• **What you have to do**
Without pictures, repeat exactly the lines from the one containing "960x395 pixels." through the end of the entries.

• **Available data**
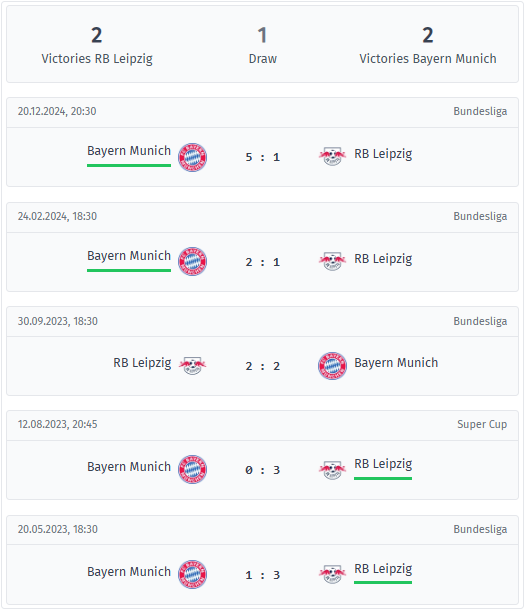
Task: Click RB Leipzig logo in 20.12.2024 match
Action: 332,156
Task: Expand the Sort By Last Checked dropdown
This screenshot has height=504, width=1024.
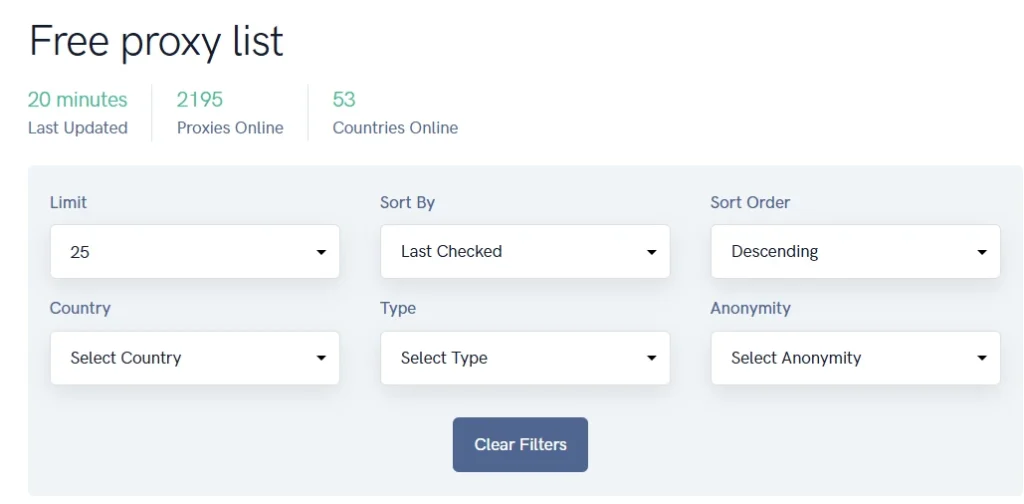Action: tap(525, 252)
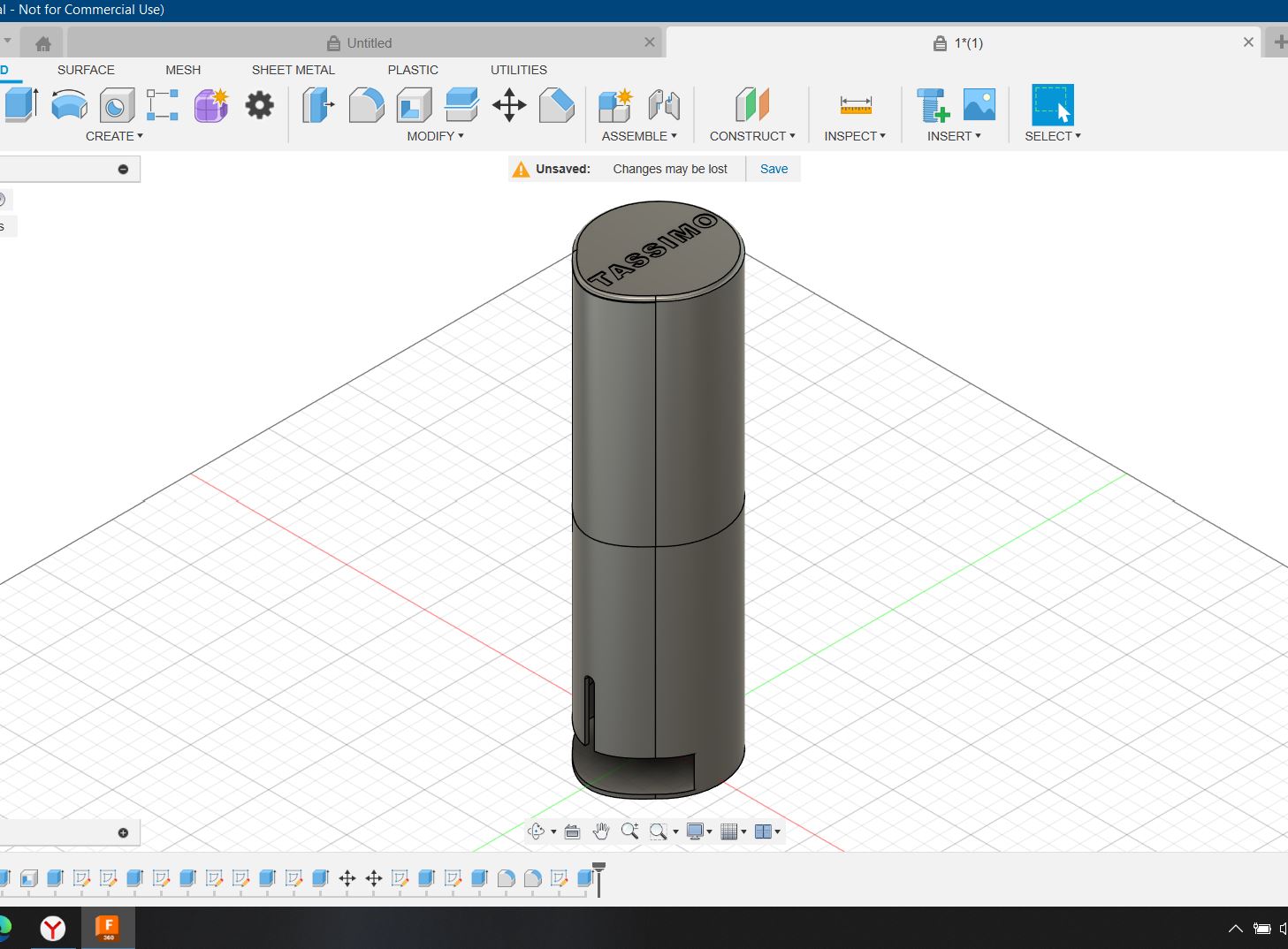This screenshot has width=1288, height=949.
Task: Click the Shell tool icon
Action: click(414, 105)
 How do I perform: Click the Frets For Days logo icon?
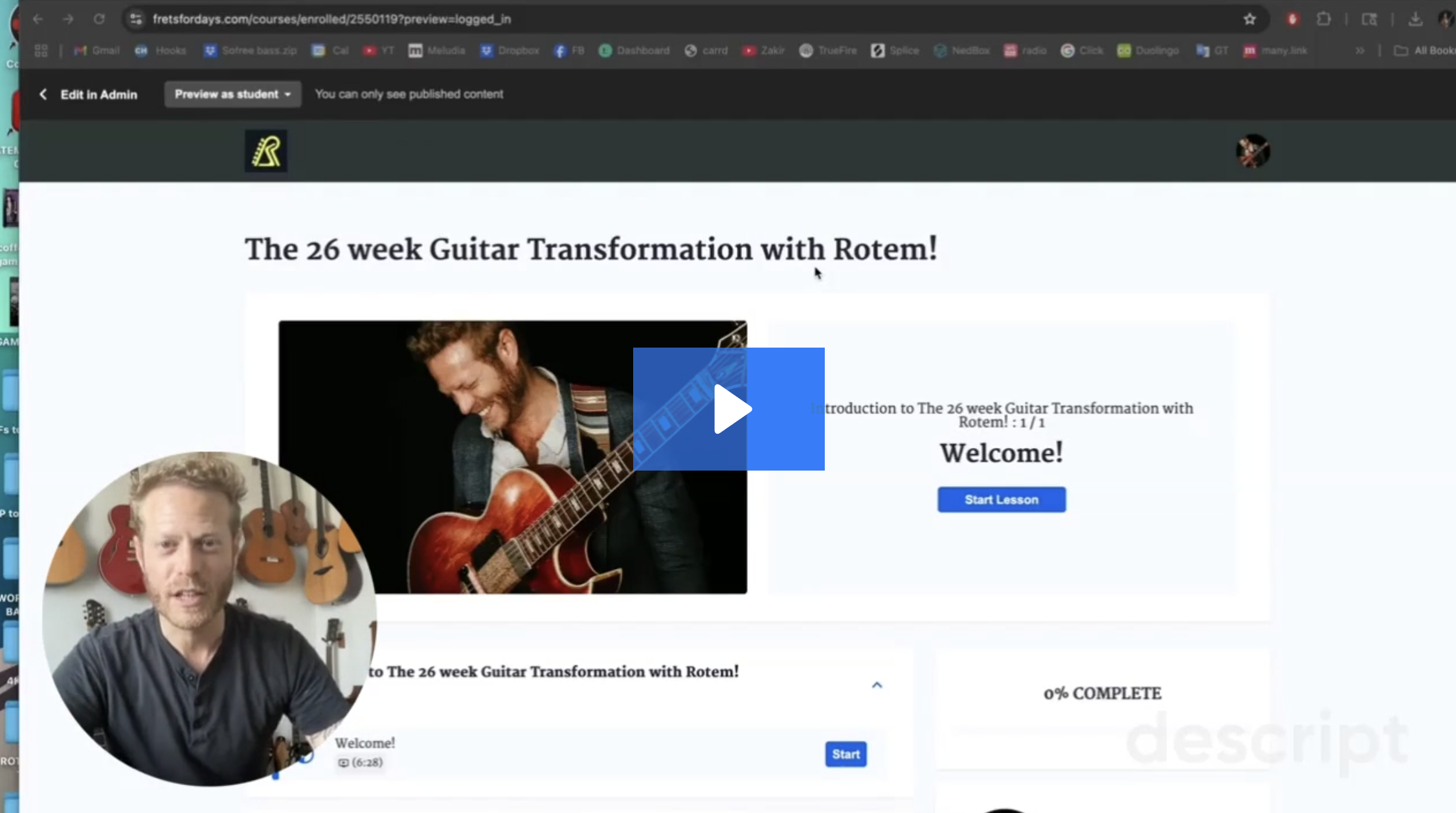[266, 151]
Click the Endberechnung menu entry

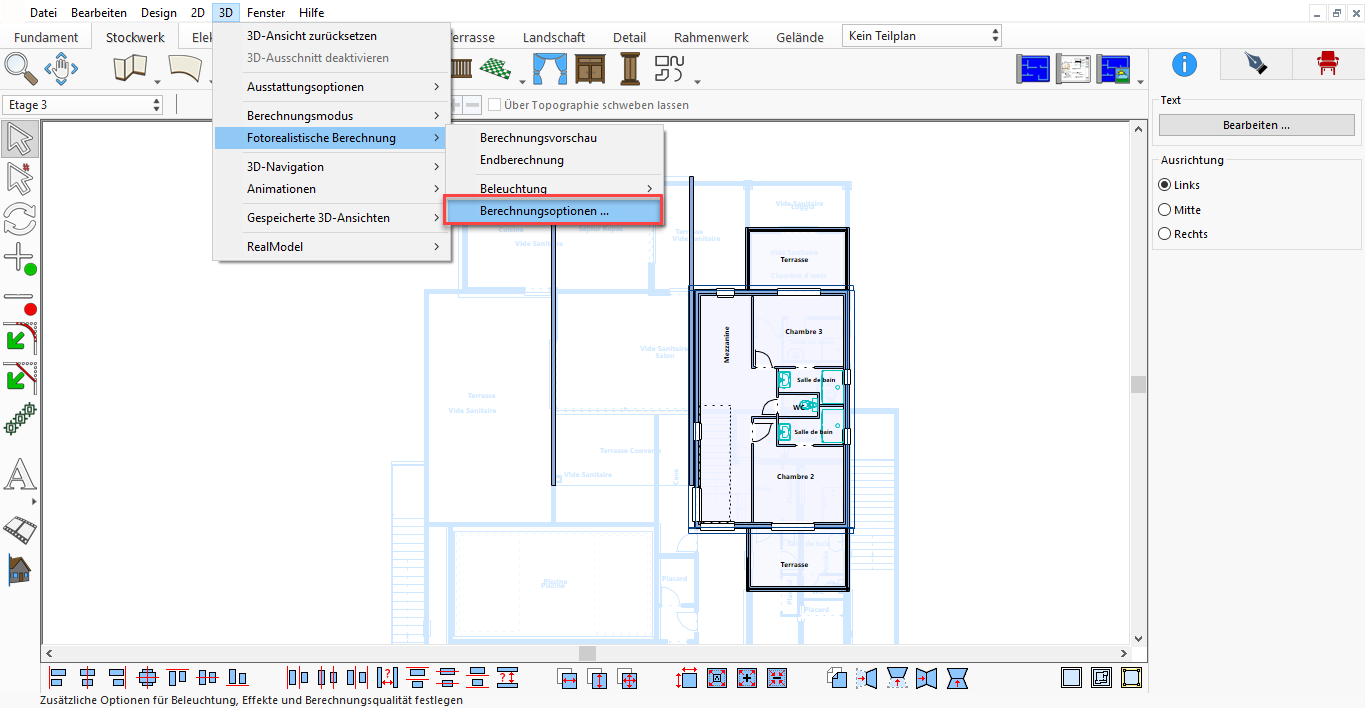click(522, 160)
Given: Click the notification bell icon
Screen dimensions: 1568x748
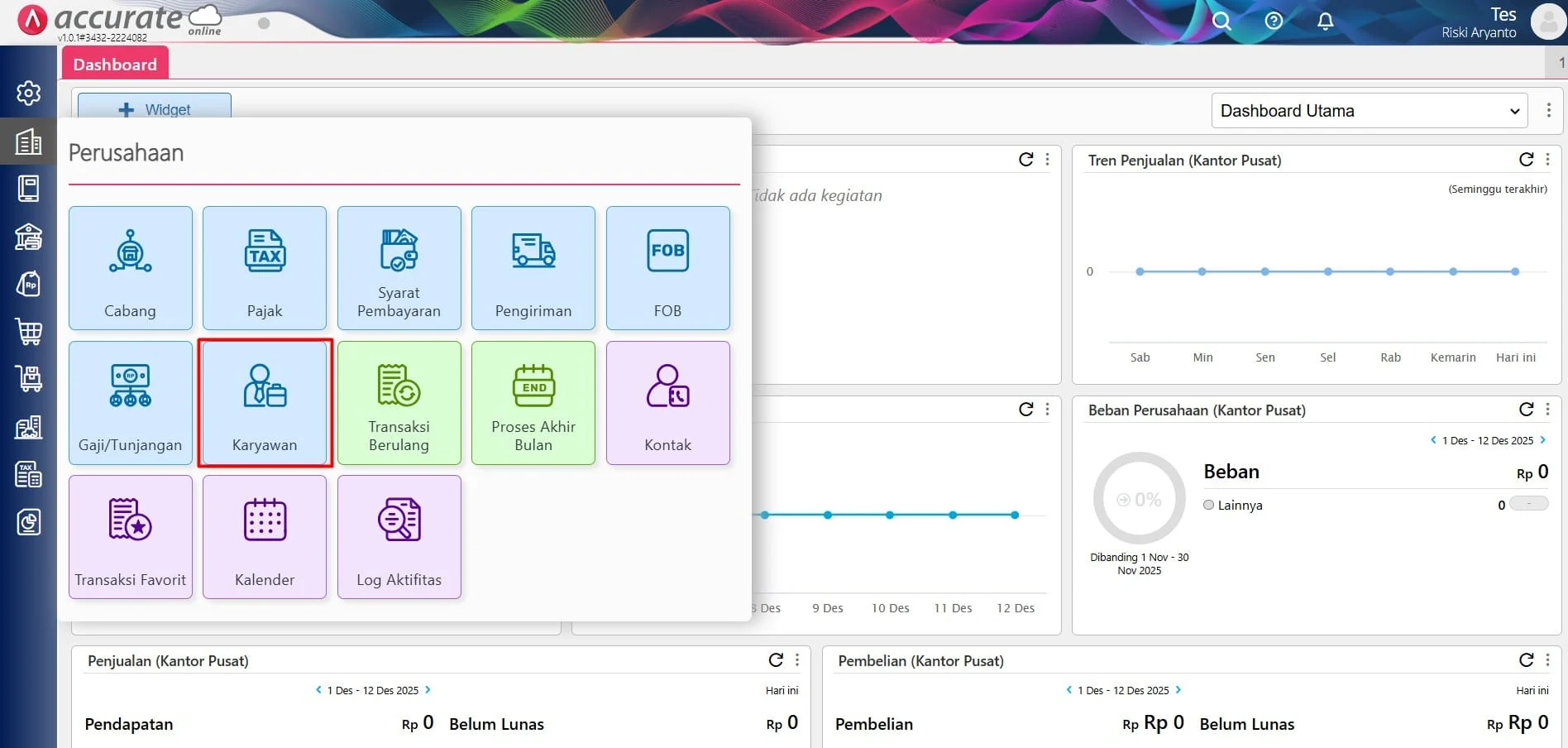Looking at the screenshot, I should point(1325,22).
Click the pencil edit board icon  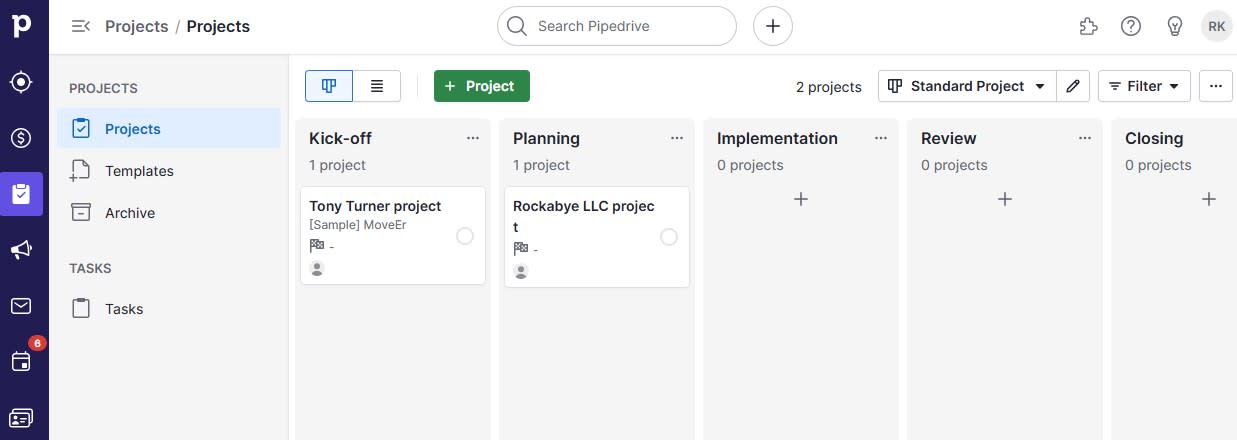tap(1073, 86)
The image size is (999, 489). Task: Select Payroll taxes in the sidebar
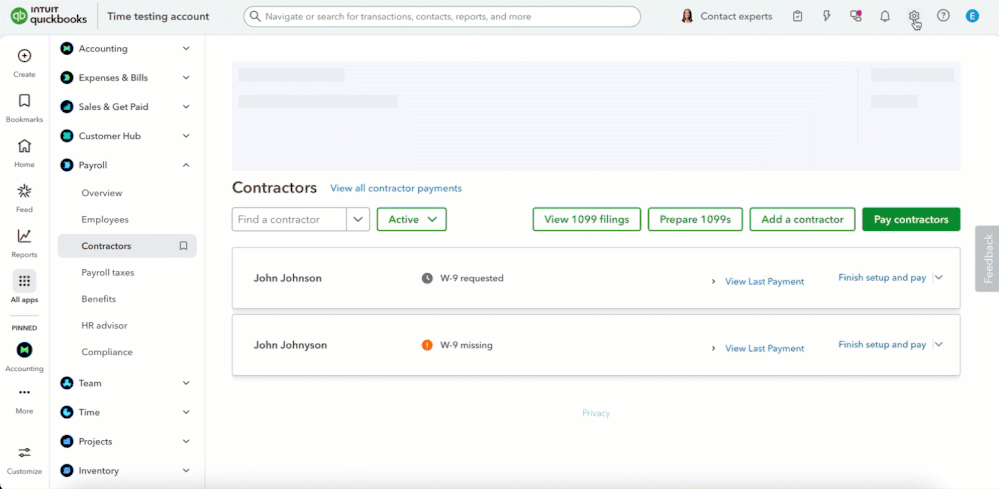coord(108,273)
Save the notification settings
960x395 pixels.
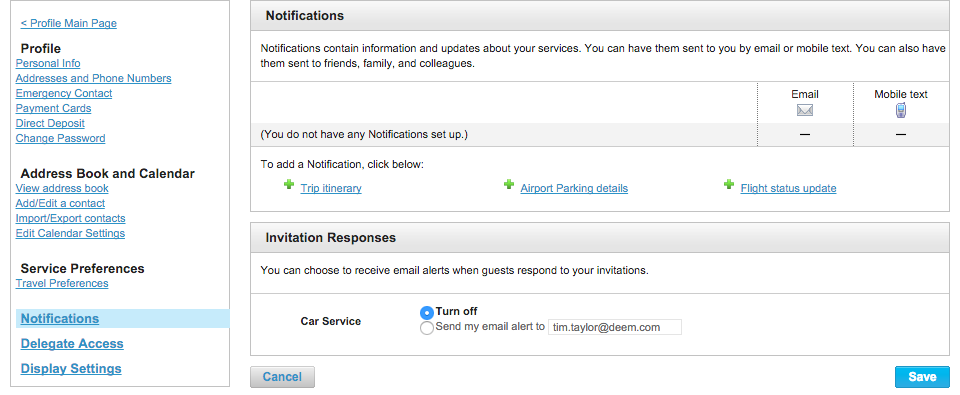922,377
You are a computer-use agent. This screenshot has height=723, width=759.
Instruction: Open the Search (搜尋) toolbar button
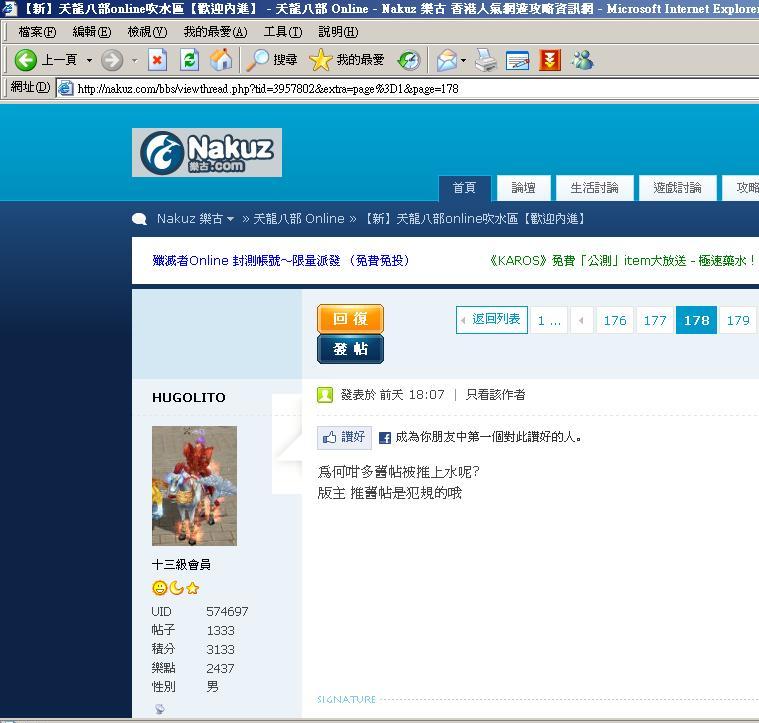pyautogui.click(x=273, y=60)
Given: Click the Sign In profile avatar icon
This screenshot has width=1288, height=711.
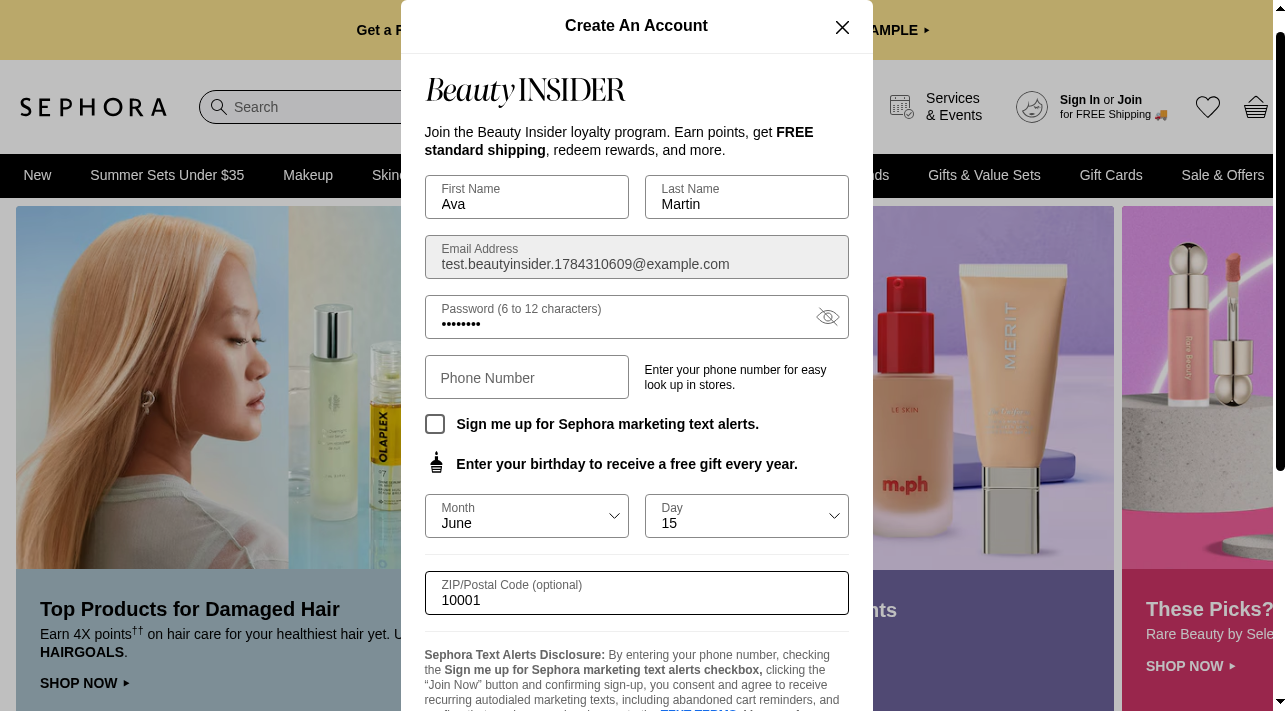Looking at the screenshot, I should 1032,107.
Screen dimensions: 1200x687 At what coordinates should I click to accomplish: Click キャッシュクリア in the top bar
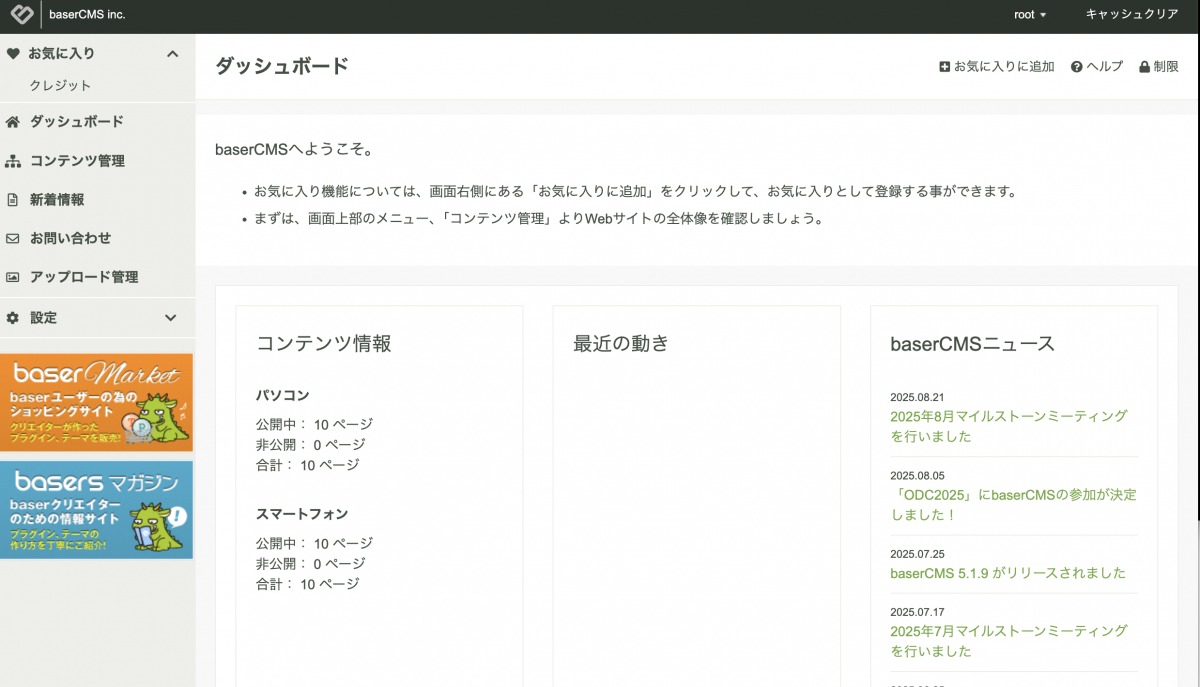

• **Answer area**
960x395 pixels.
922,377
You are a computer-use agent. This screenshot has height=723, width=759.
Instruction: Open the Search (搜尋) toolbar button
pyautogui.click(x=273, y=60)
Given: Click the Sign In profile avatar icon
This screenshot has width=1288, height=711.
Looking at the screenshot, I should 1032,107.
Screen dimensions: 1200x687 At what coordinates should I click to accomplish: Click キャッシュクリア in the top bar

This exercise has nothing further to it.